マルは良村よいむらに託すと決めた。せっかく幸せに暮らしているのに、引き離すなんて考えられない。



言の葉が出なかったのに、出るようになった。ガリガリだったのに、ふっくらしていた。育たないだろうと言われた仔犬も、大きくなっていた。目がキラキラしていた。
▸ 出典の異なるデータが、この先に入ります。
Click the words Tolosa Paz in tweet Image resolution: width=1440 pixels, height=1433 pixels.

どう考えても、マルは良村で幸せを掴んだ。シッカリ守らなければ!




「その通り。」


釜戸神かまどのかみの使わしめ、ポコも加わる。



隠の守よ。力を求めるのは良い。しかし生けにえを求めるなら、北山と同じ。


烏を通しても、マルを奪えない事は分かる筈。たとえ見えていなくとも、祝なら分かるだろう。


なぜ、釜戸山へ。


このたびの裁き。霧雲山とは、関わりない。


祝の力を持つ者、闇に飲まれた者を集めて、人柱ひとばしらか生け贄にする気か。山守神やまもりのかみへ、差し上げるのか?





「はっ、祝辺で育てば、より幸せに。」


隠の守の声が、少し裏返った。



隠の守にも解っている。祝辺で継ぐ子として育つより、良村の子として育つ方が、幸せに暮らせるだろうと。


それでも引けない。


弱まった力を取り戻すには、強い子を迎え、祝の力を捧げなければ。霧雲山を守るためには、どうしても要る。だから、引けない!





「幾らでも言います。諦めなさい。」


エイがハッキリ、静かに言い切る。



裁きが始まる、ずっと前。谷河の狩り人に見つけられたマルは、釜戸社かまどのやしろに留め置かれた。
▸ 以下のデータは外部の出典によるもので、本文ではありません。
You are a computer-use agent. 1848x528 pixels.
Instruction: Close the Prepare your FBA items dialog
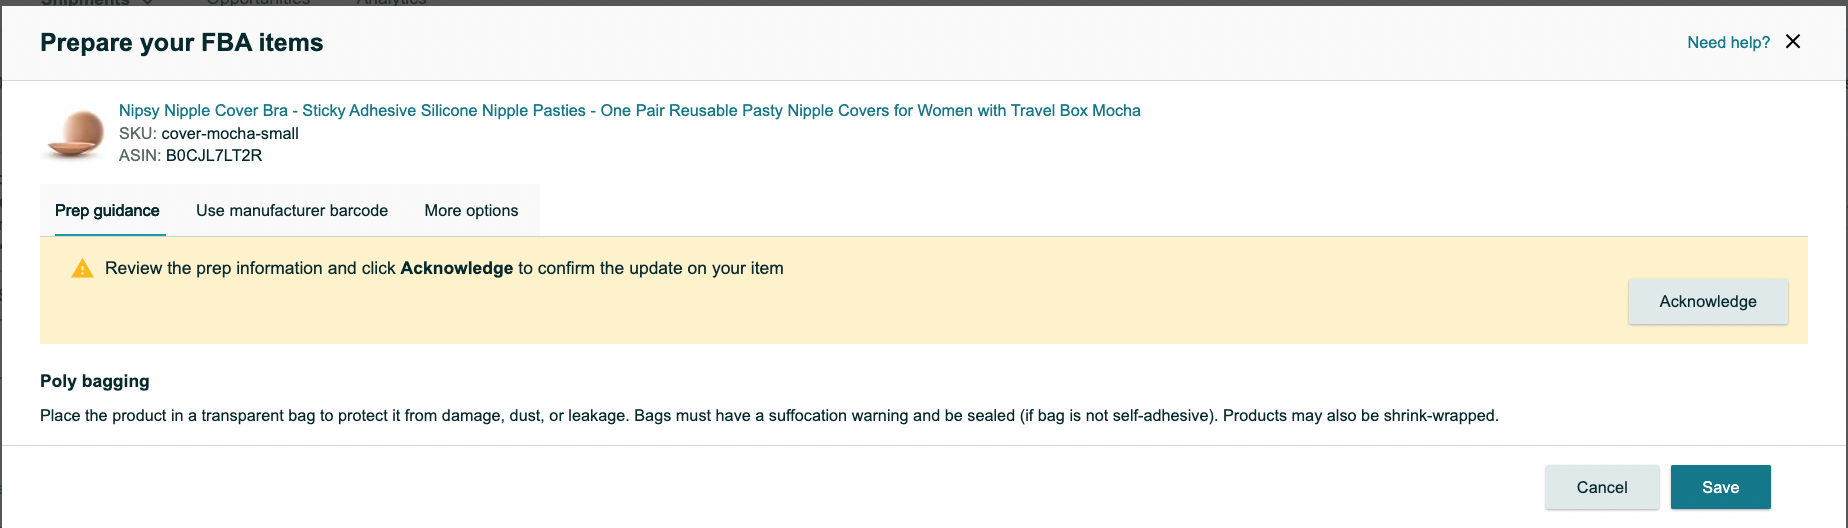[1793, 41]
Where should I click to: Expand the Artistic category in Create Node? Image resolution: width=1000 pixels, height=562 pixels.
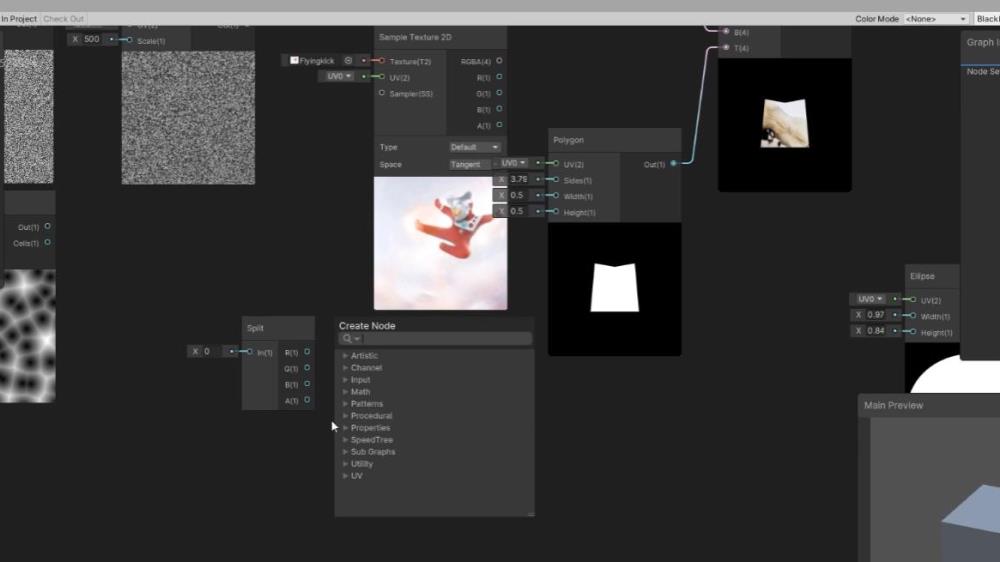364,356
来る時にノリに会い、迎えに来てもらえると信じ、待っていた。つまり来る前から、良村に引き取られると決まっていたのだ。


日に日に衰え、食べられなくなった。汁物も受け付けず、水を飲むのがやっと。そんな子が駆け出した。迎えに来たノリに抱きつき、離れようとしなかった。そう聞いている。


マルの幸せを願い、良村に託した。マルは良村の子。大人になるまで、良村で育つ。そののち、残るか出るか。決めるのはマル。
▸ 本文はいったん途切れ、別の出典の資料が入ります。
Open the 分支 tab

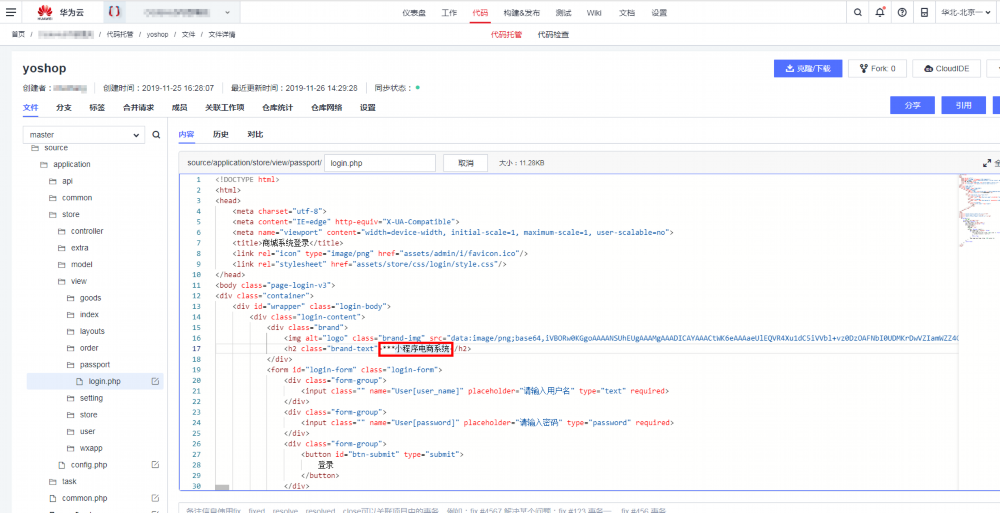click(x=64, y=108)
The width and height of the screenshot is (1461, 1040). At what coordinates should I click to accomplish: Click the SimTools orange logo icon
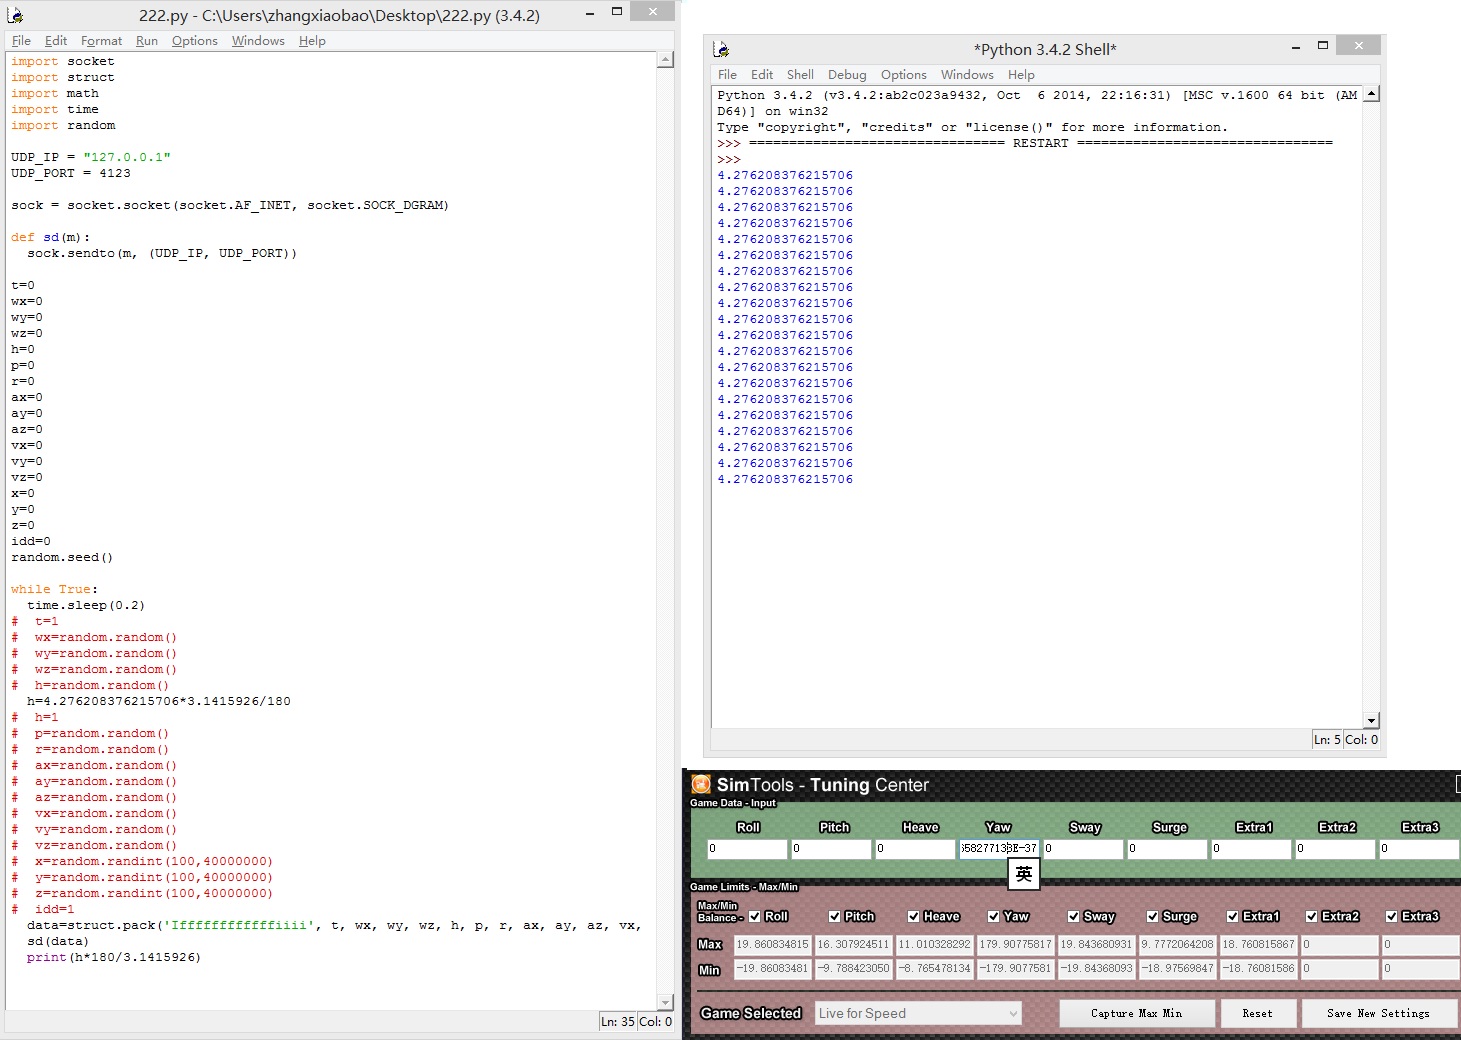pyautogui.click(x=701, y=785)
「良村の子は、良村で育てる。子の幸せを願うなら、引け。」


シゲが燃えるような目をして、言った。



話し合いにより、北山から救われた者、全て。受け入れ先が決まった。


どんなに遠くとも、ゆかりのある者へ。縁の者が居らぬ者は、縁のある地へ。闇に飲まれた者は清められ、社へ。







「マルには、祝の力がある筈。」


隠の守は、まだ諦められない。


「力が有ろうが無かろうが、祝辺には関わりない。」


エイが冷たく、言い放つ。


「良村には、社が無い。」


守よ、まだ言うか。



祝辺の守は、霧雲山を。山守神は、霧雲山が統べる地を守り、治める。なのに近ごろ、祝の力が弱まっている。


思い起こせば、地が震えた辺り。食べ物が燃え、冬なのにいくさが始まった。多くの命が奪われ、多くの人が苦しんだ。


霧雲山だって、食べ物を出した。しかし、戦を止められた筈だと。


祝辺の守とて、祝。神が望まれぬ事など、決して。・・・・・・動けなかったのだ。